* _Work required_: Print each record below precisely, with every picture left out of the copy.

* _Collected data_:
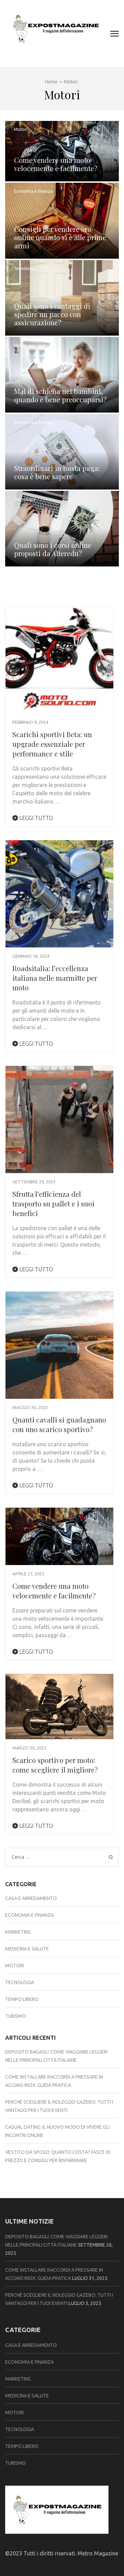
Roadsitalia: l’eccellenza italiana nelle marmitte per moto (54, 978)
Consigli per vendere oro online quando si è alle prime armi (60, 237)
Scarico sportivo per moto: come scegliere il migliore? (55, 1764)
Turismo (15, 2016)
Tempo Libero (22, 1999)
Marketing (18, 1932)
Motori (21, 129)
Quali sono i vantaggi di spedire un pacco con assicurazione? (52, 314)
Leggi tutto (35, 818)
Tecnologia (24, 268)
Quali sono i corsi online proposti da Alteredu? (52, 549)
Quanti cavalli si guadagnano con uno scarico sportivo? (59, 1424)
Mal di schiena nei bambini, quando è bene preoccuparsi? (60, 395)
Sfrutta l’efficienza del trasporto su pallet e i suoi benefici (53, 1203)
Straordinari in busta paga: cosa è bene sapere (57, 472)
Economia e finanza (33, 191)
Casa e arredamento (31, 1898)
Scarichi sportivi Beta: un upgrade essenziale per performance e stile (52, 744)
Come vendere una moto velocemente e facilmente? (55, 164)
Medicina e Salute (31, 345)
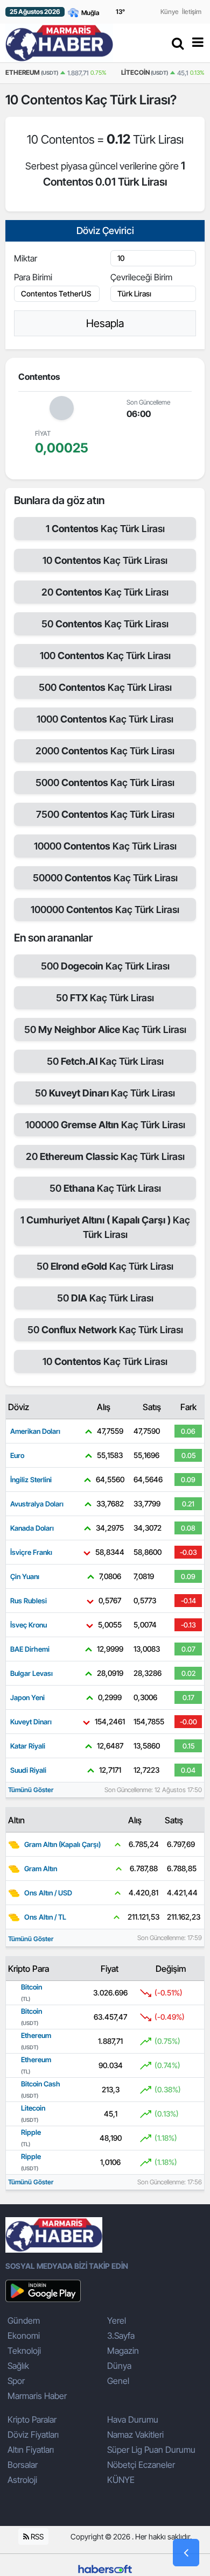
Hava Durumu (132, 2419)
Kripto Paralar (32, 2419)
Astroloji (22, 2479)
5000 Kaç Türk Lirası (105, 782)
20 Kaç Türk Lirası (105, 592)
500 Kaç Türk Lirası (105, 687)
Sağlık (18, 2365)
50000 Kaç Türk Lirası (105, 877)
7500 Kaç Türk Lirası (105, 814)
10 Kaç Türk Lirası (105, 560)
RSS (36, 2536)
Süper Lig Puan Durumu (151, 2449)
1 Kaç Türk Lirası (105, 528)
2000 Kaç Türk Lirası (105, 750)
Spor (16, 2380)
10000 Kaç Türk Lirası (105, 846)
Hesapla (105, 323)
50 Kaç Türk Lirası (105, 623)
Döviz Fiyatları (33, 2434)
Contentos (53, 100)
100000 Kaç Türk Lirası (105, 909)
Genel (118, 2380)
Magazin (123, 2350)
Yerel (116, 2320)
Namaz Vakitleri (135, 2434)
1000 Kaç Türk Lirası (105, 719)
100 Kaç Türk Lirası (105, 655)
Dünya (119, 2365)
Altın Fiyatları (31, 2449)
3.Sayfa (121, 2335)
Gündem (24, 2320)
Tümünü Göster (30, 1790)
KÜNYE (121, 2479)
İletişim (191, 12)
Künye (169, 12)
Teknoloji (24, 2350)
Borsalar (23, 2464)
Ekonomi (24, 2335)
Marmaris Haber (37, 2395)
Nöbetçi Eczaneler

* _Reply_:
Roadsitalia: l’eccellenza italiana nelle marmitte per moto (54, 978)
Consigli per vendere oro online quando si è alle prime armi (60, 237)
Scarico sportivo per moto: come scegliere il migliore? (55, 1764)
Turismo (15, 2016)
Tempo Libero (22, 1999)
Marketing (18, 1932)
Motori (21, 129)
Quali sono i vantaggi di spedire un pacco con assicurazione? (52, 314)
Leggi tutto (35, 818)
Tecnologia (24, 268)
Quali sono i corsi online proposti da Alteredu? (52, 549)
Quanti cavalli si guadagnano con uno scarico sportivo? (59, 1424)
Mal di schiena nei bambini, quando è bene preoccuparsi? (60, 395)
Sfrutta l’efficienza del trasporto su pallet e i suoi benefici (53, 1203)
Straordinari in busta paga: cosa è bene sapere (57, 472)
Economia e finanza (33, 191)
Casa e arredamento (31, 1898)
Scarichi sportivi Beta: un upgrade essenziale per performance e stile (52, 744)
Come vendere una moto velocemente e facilmente? (55, 164)
Medicina e Salute (31, 345)
Hava Durumu (132, 2419)
Kripto Paralar (32, 2419)
Astroloji (22, 2479)
5000 Kaç Türk Lirası (105, 782)
20 Kaç Türk Lirası (105, 592)
500 Kaç Türk Lirası (105, 687)
Sağlık (18, 2365)
50000 Kaç Türk Lirası (105, 877)
7500 Kaç Türk Lirası (105, 814)
10 Kaç Türk Lirası (105, 560)
RSS (36, 2536)
Süper Lig Puan Durumu (151, 2449)
1 Kaç Türk Lirası (105, 528)
2000 Kaç Türk Lirası (105, 750)
Spor (16, 2380)
10000 Kaç Türk Lirası (105, 846)
Hesapla (105, 323)
50 Kaç Türk Lirası (105, 623)
Döviz Fiyatları (33, 2434)
Contentos (53, 100)
100000 Kaç Türk Lirası (105, 909)
Genel (118, 2380)
Magazin (123, 2350)
Yerel (116, 2320)
Namaz Vakitleri (135, 2434)
1000 Kaç Türk Lirası (105, 719)
100 Kaç Türk Lirası (105, 655)
Dünya (119, 2365)
Altın Fiyatları (31, 2449)
3.Sayfa (121, 2335)
Gündem (24, 2320)
Tümünü Göster (30, 1790)
KÜNYE (121, 2479)
İletişim (191, 12)
Künye (169, 12)
Teknoloji (24, 2350)
Borsalar (23, 2464)
Ekonomi (24, 2335)
Marmaris Haber (37, 2395)
Nöbetçi Eczaneler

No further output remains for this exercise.